Source records:
----------------
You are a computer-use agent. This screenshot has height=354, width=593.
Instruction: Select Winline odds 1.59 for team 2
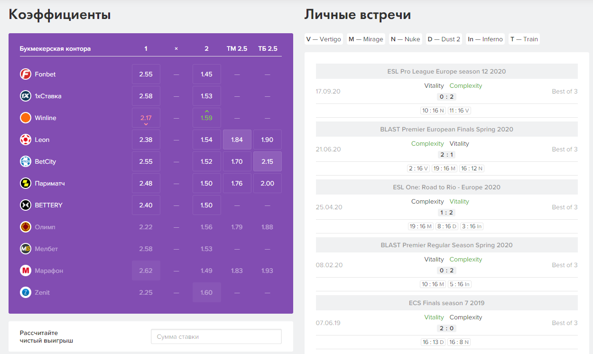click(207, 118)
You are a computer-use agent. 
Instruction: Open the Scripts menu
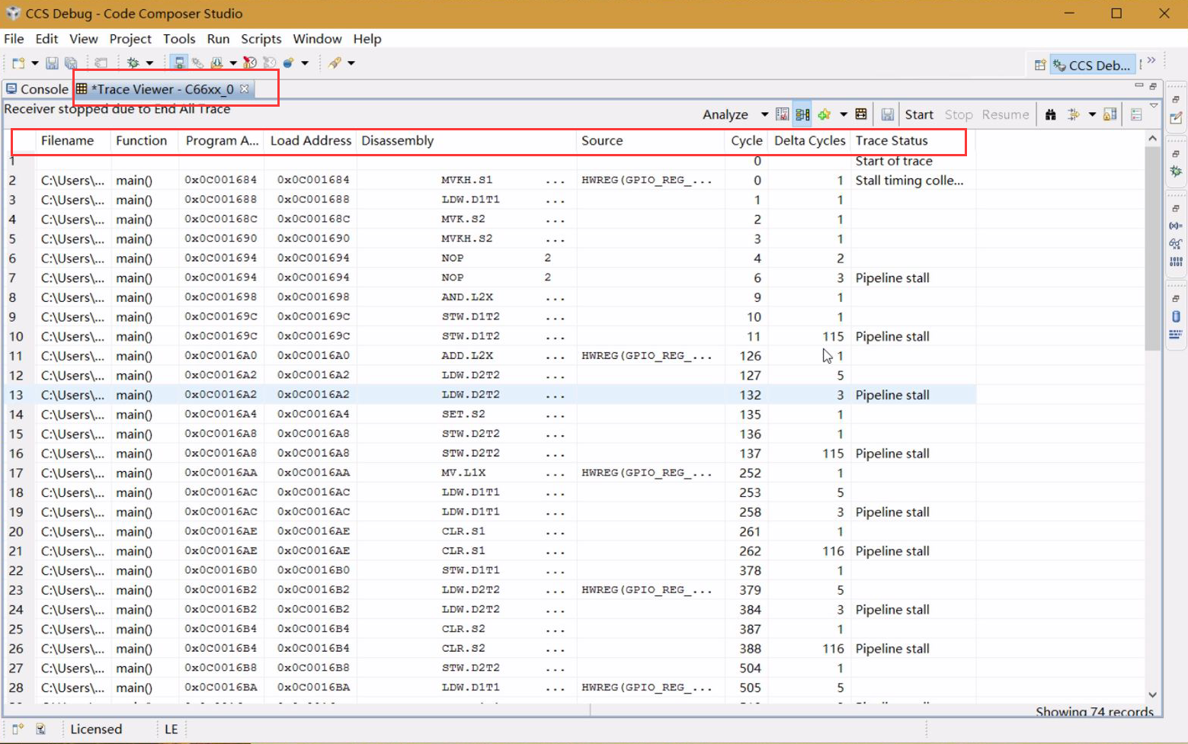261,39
----------------
PROBLEM DESCRIPTION =>
When a line of the records has the word "computer", pick it out and copy it.

COMPLETED EXERCISE =>
You are a computer-use agent. This screenshot has height=354, width=593.
You are a computer-use agent. 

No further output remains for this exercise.